Мой Создатель, направь мою жизнь так, чтобы духовность была включена во все, что я делаю.

Старики говорят, у каждого есть своя песня. Эта песня - причина нашего существования на этой земле. Когда мы делаем то, для чего мы пришли на эту землю, мы знаем настоящее счастье. Как нам узнать свою песню? Молитесь. Спросите Великую Тайну: "Что ты хочешь чтобы я делал во время моего прибывания на земле?" Спрашивайте. Он скажет вам. Он даже поможет вам развить себя чтобы выполнить Его миссию.

Лягушка не выпивает пруд, в котором живет.


Ветер, давший нашим дедам их первое дыхание, получает и их последний вздох,

и ветер также должен дать нашим детям дух жизни.

Великий Дух, научи меня ценности уважения и помоги мне принять людей,

места и вещи такими, какие они есть.


Я был на краю земли. Я был на краю вод. Я был на краю неба. Я был на краю гор.
Я не нашел никого, кто не был бы моим другом. 


Если тебе есть, что сказать, поднимись, чтобы тебя увидели.

«Люди думают что другие вещи важнее молитвы, но они ошибаются».
(Томас Йеллоутейл, кроу)

Один старейшина однажды сказал, что самое важное, что вы можете сделать в течение дня - помолиться. Если мы проснулись поздно и проспали, что важнее? Броситься на работу без молитвы, или помолиться перед тем как отправиться на работу? Старейшины говорят что помолиться важнее. Если мы рассержены, должны ли мы проявлять свою злость, или помолиться сначала? Старейшины говорят, что важнее сначала помолиться. Если в течение дня мы колеблемся с решением, что на следует делать? Молиться. Если в течения дня мы раздражаемся или пугаемся, что мы должны сделать сначала? Молиться. Воин, который молиться перед тем, как сделать что-то, ведет иную жизнь чем тот, кто молится после того, как сделает.

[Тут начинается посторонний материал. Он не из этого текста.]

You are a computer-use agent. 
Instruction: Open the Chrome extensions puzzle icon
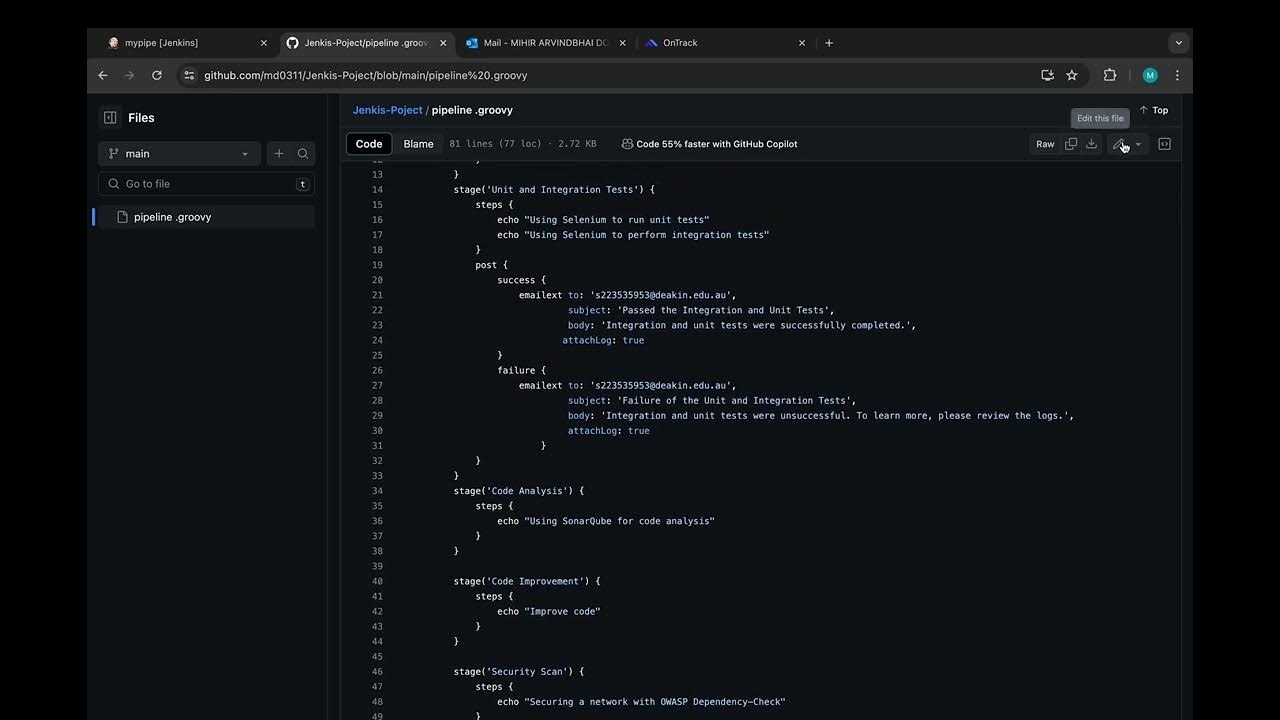[1110, 75]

Великий Дух, научи меня молиться перед тем, как что-то сделать!

Люби землю. Она не унаследована тобой у твоих родителей, она одолжена тобой у твоих детей.

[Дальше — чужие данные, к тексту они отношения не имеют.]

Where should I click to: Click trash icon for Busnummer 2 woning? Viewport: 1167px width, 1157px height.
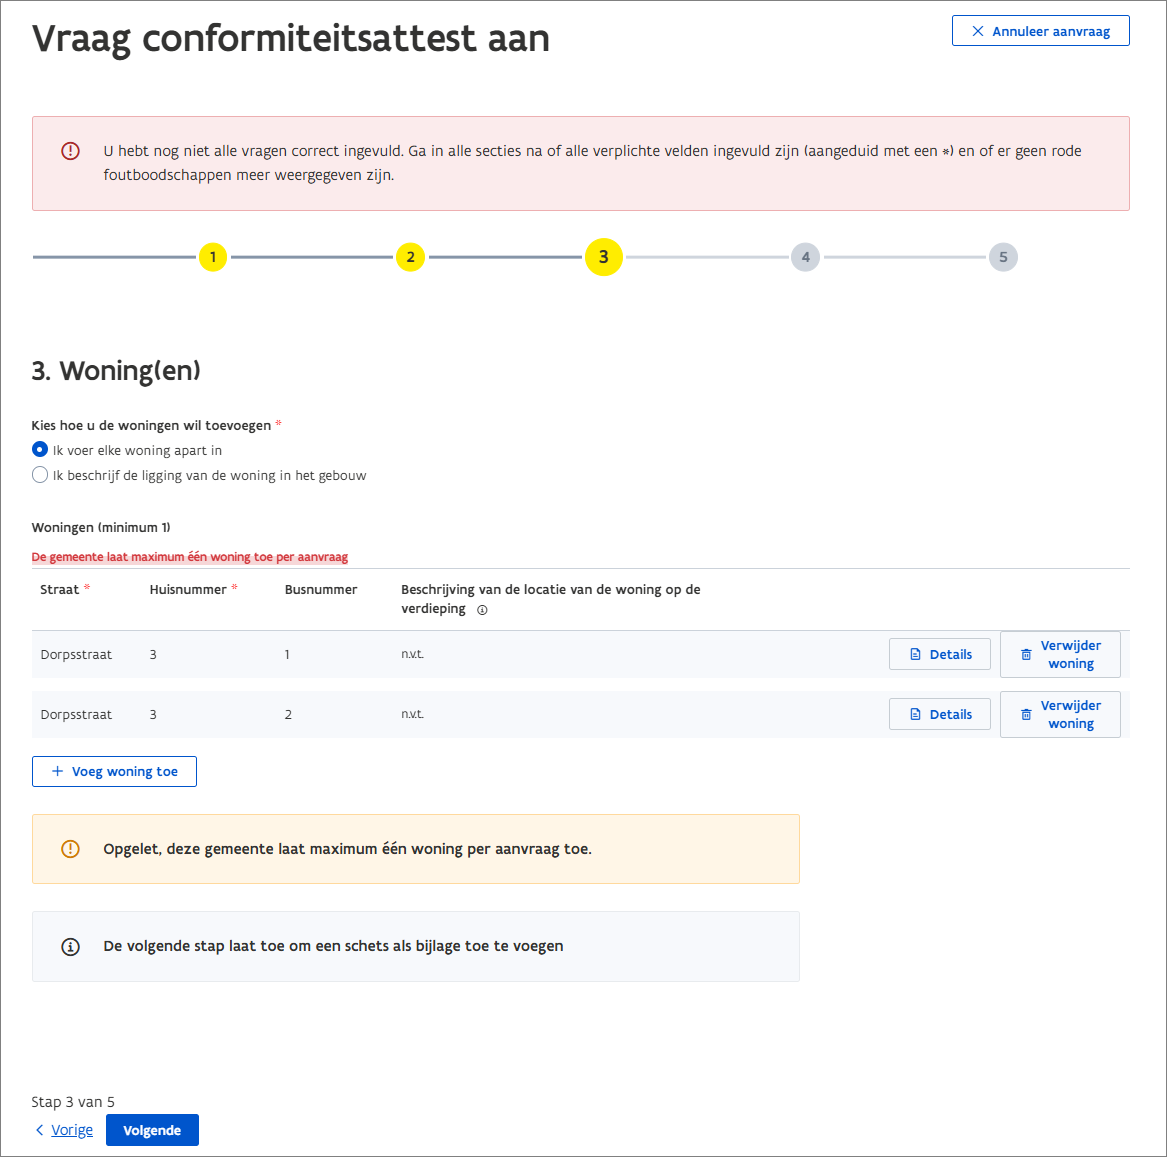(1026, 715)
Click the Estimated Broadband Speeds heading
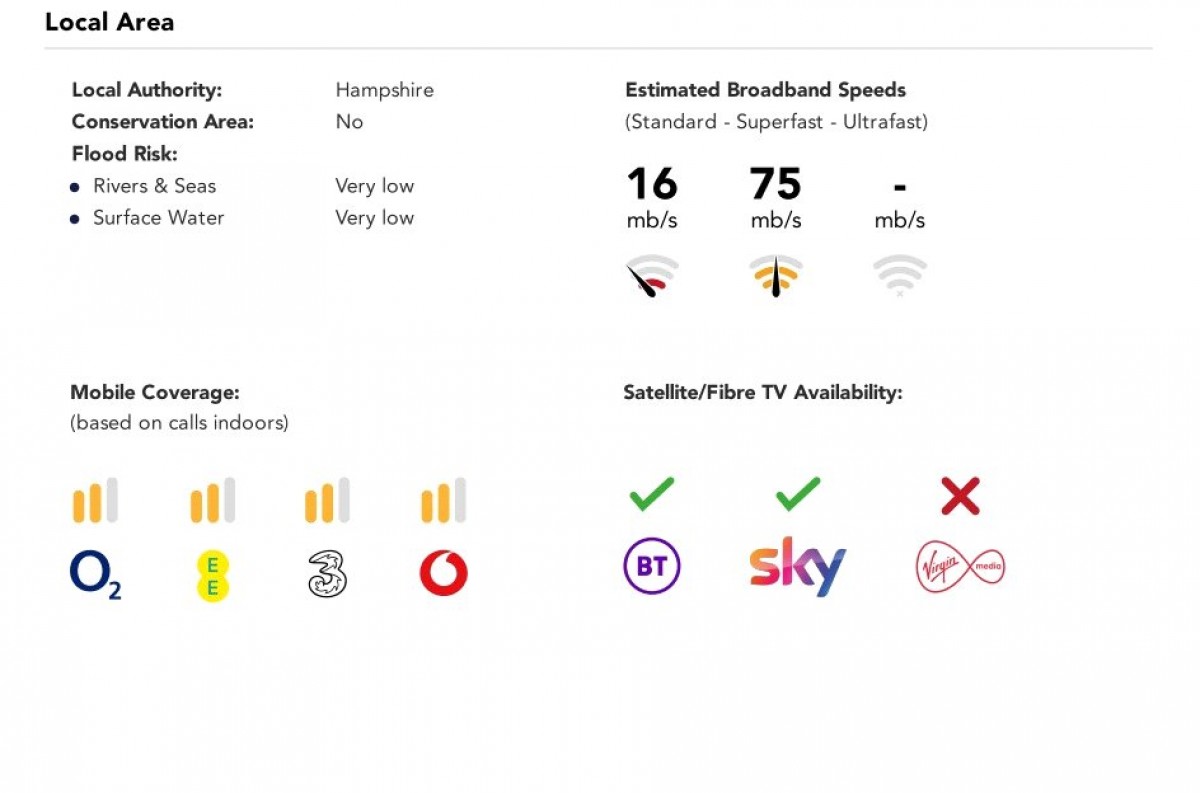Viewport: 1200px width, 793px height. [765, 90]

В первый год женитьбы молодожены смотрели друг на друга и думали, могут ли они быть счастливы. Если нет — они прощались и искали себе новых супругов. Если бы они были вынуждены жить вместе в несогласии, мы были бы так же глупы, как белый человек.

Стремись к мудрости, а не к знаниям. Знания — это прошлое. Мудрость — это будущее.


Мы не хотим церквей, потому что они научат нас спорить о Боге.


Одно «возьми» лучше двух «я отдам». 

Правда — это то, во что люди верят.

Даже маленькая мышь имеет право на ярость.


«Думая о детях, мы всегда должны думать о семи последующих поколениях,

которые придут, но еще не рождены».
(Дженис Солнечный Закат Хэттет, сенека)

То, что мы делаем сегодня, повлияет на семь поколений детей. То, как мы относимся к земле, повлияет на еще не рожденных детей. Если мы сегодня отравим воду, решение, принятое нами, повлияет на детей наших детей. Наши дети - врата в будущее. Давайте добросовестно думать о детях и семи будущих поколениях.

Мой Создатель, я благодарю тебя за моих предков, за семь прошлых поколений.

«Женщины. У них сила поколений. У женщин есть власть иметь детей и не иметь детей».
(Сесилия Митчелл, мохок)

Женщина - не только ключ жизни, она также и ключ к будущим поколениям. Один Старейшина однажды пошутил, что Женщине мужчина нужен только на одну ночь. Мы должны увидеть и уважать силу Женщины. Она особенна, и мы должны относиться к ней по-особому.

Великий Дух, дай мне показать величайшее уважение в нашим Женщинам. 

«И так мы связаны с луной. Это дает нам силу, связь с землей и луной, о которой не знают мужчины».
(Сесилия Митчелл, мохок)

Старейшины говорят нам, что Женщина имеет доступ к особым силам. Мать Земля дает Женщине свою особую любовь. Луна тоже дает Женщине особые силы. Она использует эти силы, чтобы питать, исцелять и направлять людей.

Великий Дух, сегодня дай особое Благословение нашим Женщинам.


«Чем умнее человек, тем больше он нуждается в Боге,

чтобы Тот защитил его от мысли, что он знает все».
(Джордж Вэбб, пима)

Духовный человек должен быть осторожен. Чем больше мы самоуверенны, тем больше вероятность что наше эго вовлечет нас в неприятности. Достаточно легко стать оправдывающим себя. Мы начинаем думать, что мы учителя, а остальные ученики. Мы начинаем судить других. Мы начинаем, сперва едва различимо, играть в Бога. Через какое-то время у нас получается уже хорошо. Это очень опасно. Мы должны напоминать себе, что находимся здесь чтобы исполнить волю Бога. Нам следует молиться каждое утро. Каждый день нам следует сверяться с волей Бога, чтобы увидеть что Он хочет чтобы мы сделали. Вечером мы должны проводить время с Богом и пересмотреть свой день. Делая это мы останемся на пути.

Мой Создатель, направь мой путь и покажи мне как исправить свою жизнь.


«У нас есть старое высказывание: Всё живущее должно умереть. Только камни и горы вечны».
(Арчи Огненный Хромой Олень, лакота)

Создатель сотворил всю жизнь так, чтобы она двигалась по кругу. Например, круг жизни человека - это Младенец, Юноша, Взрослый, Старейшина, затем мы умираем. Деревья и листья живут по кругу. Листья распускаются из почек, затем выростают, затем меняют цвет, и наконец они опадают с дерева, чтобы вернуться к Матери-Земле. Птицы приносят свое потомство, выращивают его, затем они умирают. Лососи рождаются, уплывают в океан, проживают жизнь, приплывают обратно на нерестилища и затем умирают. Все аспекты Круга Жизни должны быть почитаемы.

Великий Дух, сегодня дай мне наслаждаться сегодняшним днем.

----------


## vova230

Действительно Вечная мудрость

----------